Daniel Gapin : Il faut choisir tant la vie est courte pour un homme qui ignore l’ennui. Et, si le verbe et l’écriture font partie de moi, peindre et former laisseront des traces à des interprétations diverses, au-delà de mes intentions où la vie triomphe toujours par les couleurs. Je ne peux m’exprimer dans le gris et dans une esthétique souvent froide et trop calculée. Je stimule toujours la créativité au-delà de la technique et des proportions. Ces aspects intervenants au fur et à mesure sans devoir supplanter l’émotion, lorsque je suis sollicité pour accompagner des envies de dessiner, peindre ou façonner des volumes....

Le Mague : Dans le Médoc, existe-t-il des lieux et structures ouvertes qui peuvent accueillir des artistes accomplis et engagés comme toi ?

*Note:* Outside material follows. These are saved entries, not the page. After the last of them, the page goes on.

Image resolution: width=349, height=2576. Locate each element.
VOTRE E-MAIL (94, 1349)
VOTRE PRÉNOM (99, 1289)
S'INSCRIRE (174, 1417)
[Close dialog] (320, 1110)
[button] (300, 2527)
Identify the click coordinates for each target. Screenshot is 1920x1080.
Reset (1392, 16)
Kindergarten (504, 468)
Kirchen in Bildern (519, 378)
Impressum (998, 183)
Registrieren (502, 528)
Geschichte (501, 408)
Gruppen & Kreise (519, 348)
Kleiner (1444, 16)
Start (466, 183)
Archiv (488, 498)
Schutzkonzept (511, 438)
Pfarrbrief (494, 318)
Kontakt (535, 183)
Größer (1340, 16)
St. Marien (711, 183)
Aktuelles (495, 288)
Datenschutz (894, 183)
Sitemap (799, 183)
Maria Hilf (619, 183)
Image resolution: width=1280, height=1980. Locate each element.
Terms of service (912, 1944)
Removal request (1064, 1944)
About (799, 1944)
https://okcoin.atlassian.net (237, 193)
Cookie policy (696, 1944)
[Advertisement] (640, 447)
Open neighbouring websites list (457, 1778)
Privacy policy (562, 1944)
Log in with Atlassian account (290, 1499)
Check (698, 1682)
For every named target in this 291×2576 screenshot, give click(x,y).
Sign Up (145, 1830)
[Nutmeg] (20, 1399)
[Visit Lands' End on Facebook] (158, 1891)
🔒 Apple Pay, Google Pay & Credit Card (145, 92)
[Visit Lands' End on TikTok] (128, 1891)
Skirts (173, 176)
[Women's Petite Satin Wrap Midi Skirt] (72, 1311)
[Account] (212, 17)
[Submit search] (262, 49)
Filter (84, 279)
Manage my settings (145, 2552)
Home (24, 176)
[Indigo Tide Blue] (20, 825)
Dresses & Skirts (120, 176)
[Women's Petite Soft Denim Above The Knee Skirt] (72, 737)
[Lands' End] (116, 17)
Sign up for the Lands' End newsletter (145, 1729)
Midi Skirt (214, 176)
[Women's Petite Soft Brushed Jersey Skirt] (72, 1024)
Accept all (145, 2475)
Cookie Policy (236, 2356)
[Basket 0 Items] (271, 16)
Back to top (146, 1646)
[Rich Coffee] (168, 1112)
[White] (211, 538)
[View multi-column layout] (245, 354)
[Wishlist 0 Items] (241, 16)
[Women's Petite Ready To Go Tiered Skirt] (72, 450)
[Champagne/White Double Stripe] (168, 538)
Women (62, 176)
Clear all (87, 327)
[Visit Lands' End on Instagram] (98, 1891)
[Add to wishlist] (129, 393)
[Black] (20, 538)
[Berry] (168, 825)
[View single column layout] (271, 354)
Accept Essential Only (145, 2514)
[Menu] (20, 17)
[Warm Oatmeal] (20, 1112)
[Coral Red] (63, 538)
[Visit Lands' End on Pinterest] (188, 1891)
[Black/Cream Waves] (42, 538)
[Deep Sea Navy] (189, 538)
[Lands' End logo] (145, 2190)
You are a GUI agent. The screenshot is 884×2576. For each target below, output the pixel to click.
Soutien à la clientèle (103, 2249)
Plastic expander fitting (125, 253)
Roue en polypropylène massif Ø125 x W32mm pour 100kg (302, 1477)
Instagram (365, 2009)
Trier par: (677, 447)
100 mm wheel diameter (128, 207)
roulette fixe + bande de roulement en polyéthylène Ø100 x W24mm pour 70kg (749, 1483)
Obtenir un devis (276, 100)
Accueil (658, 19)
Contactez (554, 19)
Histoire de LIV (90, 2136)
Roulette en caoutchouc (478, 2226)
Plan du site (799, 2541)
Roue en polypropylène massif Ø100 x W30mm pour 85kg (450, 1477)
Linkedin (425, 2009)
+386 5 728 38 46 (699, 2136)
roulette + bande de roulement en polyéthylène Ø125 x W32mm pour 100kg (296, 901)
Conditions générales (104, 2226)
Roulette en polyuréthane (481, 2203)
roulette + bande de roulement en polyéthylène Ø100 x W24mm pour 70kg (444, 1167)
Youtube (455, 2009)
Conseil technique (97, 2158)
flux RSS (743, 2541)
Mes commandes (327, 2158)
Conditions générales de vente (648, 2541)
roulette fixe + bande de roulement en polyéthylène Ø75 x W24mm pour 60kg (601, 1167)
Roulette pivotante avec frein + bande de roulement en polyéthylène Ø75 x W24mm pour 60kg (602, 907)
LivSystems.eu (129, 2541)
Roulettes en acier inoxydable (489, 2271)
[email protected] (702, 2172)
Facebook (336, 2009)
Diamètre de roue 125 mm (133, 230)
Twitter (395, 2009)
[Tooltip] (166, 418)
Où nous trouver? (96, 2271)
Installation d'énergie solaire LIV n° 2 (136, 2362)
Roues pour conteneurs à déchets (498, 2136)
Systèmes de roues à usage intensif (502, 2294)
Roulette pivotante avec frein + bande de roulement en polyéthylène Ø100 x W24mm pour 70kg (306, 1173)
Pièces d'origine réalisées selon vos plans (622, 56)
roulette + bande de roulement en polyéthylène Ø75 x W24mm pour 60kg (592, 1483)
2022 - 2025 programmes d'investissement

Daniel Gapin : Pour en venir sur mes incursions culturelles dans notre Médoc... brièvement ! L’artiste-artisan engagé que je suis a été plus sensible aux artistes qui épousaient les causes révolutionnaires et j’en ai rencontré, notamment lors de ces 30 présences à la Fête de l’Humanité, (pour l’ essentiel au salon du livre) qui reste la plus grande fête populaire, culturelle et politique malgré la censure des médias. Je n’ai jamais été stalinien et j’ai toujours combattu la bureaucratie et la prétention de certains technocrates à laisser croire qu’ils pouvaient penser à la place du peuple. L’idée d’un système autogestionnaire socialiste a fortement accompagné mes initiatives et recherches. Entre mes séjours en Touraine, en Isère et haute Savoie et ici en Gironde. Sans oublier la mise en séquences d’une pièce jouée au Nicaragua sur la révolution Française par 12 français devant des paysans armés.

Le Mague : Ploum ploum, ploum caribou, une fois de plus, tu te réfères à ton cher passé et tu ne réponds pas à ma question ! Mais présentement et concrètement dans le Médoc, Daniel où en es-tu de tes interventions culturelles ?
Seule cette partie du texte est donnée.